The sorts of contributions that two other persons made to writing this book and readying it for publication should not be underestimated. Initially, I was overwhelmed by the volume of field data and documents about MSF that I had amassed during the years of my research. How to organize them in a way that would make it easier to find the material I needed at specific points in the writing process was a daunting challenge. It was Yizhar Gilady, a personal assistant, who helped me create a set of files that enabled me to do this, to consolidate the books in my library that had bearing on MSF in particular and humanitarian action more generally, and to locate the files and books together in a small room in my apartment designated for them. The results of his efforts were so impressive that I felt it entirely appropriate to affix a special sign to the door of that room reading: Archives.
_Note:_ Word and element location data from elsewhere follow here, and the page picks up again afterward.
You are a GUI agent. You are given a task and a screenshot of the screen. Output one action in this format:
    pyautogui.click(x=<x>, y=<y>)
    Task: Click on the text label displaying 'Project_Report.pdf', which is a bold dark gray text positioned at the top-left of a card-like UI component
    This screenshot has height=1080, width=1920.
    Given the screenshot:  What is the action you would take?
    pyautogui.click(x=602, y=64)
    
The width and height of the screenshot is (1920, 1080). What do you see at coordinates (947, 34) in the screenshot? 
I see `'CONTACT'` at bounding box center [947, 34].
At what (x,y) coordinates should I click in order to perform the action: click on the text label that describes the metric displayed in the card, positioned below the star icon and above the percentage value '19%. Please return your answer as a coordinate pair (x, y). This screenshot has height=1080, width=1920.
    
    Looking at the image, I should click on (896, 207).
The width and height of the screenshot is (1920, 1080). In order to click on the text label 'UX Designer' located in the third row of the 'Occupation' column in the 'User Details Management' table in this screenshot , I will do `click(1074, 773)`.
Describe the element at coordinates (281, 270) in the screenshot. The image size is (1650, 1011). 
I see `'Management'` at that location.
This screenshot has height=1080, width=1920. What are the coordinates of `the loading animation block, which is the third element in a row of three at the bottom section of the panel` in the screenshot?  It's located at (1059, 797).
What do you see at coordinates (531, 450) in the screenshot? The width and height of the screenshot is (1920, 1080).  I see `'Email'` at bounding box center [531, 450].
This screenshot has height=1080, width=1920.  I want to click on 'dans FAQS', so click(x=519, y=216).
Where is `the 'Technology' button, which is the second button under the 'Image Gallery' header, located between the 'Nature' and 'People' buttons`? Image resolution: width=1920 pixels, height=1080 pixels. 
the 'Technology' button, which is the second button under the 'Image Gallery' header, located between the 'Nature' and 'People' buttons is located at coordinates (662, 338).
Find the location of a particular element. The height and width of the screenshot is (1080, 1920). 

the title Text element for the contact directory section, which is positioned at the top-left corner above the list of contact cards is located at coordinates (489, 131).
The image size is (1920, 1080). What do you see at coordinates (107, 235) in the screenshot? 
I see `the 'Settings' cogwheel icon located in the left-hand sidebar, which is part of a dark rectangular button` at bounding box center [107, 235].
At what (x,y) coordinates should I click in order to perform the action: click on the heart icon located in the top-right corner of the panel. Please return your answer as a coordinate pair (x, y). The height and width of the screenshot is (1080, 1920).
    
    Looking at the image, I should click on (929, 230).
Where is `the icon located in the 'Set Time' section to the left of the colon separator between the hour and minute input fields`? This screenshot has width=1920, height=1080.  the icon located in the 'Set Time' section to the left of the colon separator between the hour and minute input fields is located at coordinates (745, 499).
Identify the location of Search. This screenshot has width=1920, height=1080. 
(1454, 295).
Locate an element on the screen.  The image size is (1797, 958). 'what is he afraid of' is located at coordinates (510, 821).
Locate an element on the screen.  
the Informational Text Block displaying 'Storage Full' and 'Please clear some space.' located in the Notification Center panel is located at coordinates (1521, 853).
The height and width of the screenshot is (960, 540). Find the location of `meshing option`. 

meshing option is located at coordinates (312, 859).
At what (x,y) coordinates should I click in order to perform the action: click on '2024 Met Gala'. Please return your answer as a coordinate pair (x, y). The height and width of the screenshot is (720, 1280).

Jeff Katz, an information technology (IT) specialist, did more than keep my computer in working order as I typed the pages of this book, communicated via e-mail with MSF informants and respondents, and searched on the Internet for additional data and to fact-check some of the data I already had. He also set up a system on my computer to file and safeguard the unfolding chapters of the manuscript and to store the photos and cartoons I had collected as potential illustrations for the book. He accompanied these tasks with supportive therapy for an anxiety-ridden, marginally competent computer user like myself, who has little understanding of how computers work. And at one crisis-ridden juncture he rescued me, psychologically as well as technically, from a computer crash that had imperiled the entire manuscript of the book.

Kenneth Ludmerer took the initiative of informing Jacqueline Wehmueller, executive editor at Johns Hopkins University Press, that this book was in an advanced stage of being written, and suggested to her that it might be of interest to the Press. She, in turn, contacted me, and with alacrity set the process in motion that eventuated in the book being accepted for publication by the Press. In a continuous, hands-on way, she accompanied the book and me throughout all the stages of its being reviewed and readied for publication—bringing to the manuscript meticulous, astute attention to detail, her literary craftsmanship and artistic sense of design, and, most important, her deep understanding of its wellsprings. Working with her, and with senior editorial assistant Sara Cleary, was one of the most gratifying publishing experiences I have ever had.

I am indebted to all these persons for whatever merits this book may possess. I hope that it will be judged to be a worthy portrayal of MSF, and of the medical humanitarian care and assistance that, in the words of its Charter, MSF provides to people “in distress, to victims of natural or manmade disasters and to victims of armed conflict … irrespective of race, religion, creed or political convictions.”

1. I have written extensively about Willy De Craemer’s background, professional career, my relationship to him, and my years of research and teaching in Congo/Zaïre (now the Democratic Republic of Congo) in my autobiography, Renée C. Fox, In the Field: A Sociologist’s Journey (New Brunswick, NJ: Transaction Publishers, 2010).

2. For more details about this schism and the foundation of Médecins du Monde/Doctors of the World, see chap. 2 of this book.

3. I was introduced to Ernest Drucker by Robert Klitzman, who is presently a professor of clinical psychiatry at the College of Physicians and Surgeons, and in the Mailman School of Public Health at Columbia University, and director of the Master of Science in Bioethics Program in Columbia’s School of Continuing Education. Klitzman has extensively studied and written about ethical, social, and psychological issues in medicine and psychiatry.

4. Whitworth, currently editor emeritus of the Atlantic, was its editor- in- chief from 1981 to 2001. Prior to that, beginning in 1966, he was a member of the staff of the New Yorker, first as a writer and then as associate editor.

5. On this experience, see Renée C. Fox, “‘Dear Mr. Whitworth / Dear Professor Fox’: Ode to an Editor and to Editing,” Society 48, no. 2 (March–April 2011): 102–111.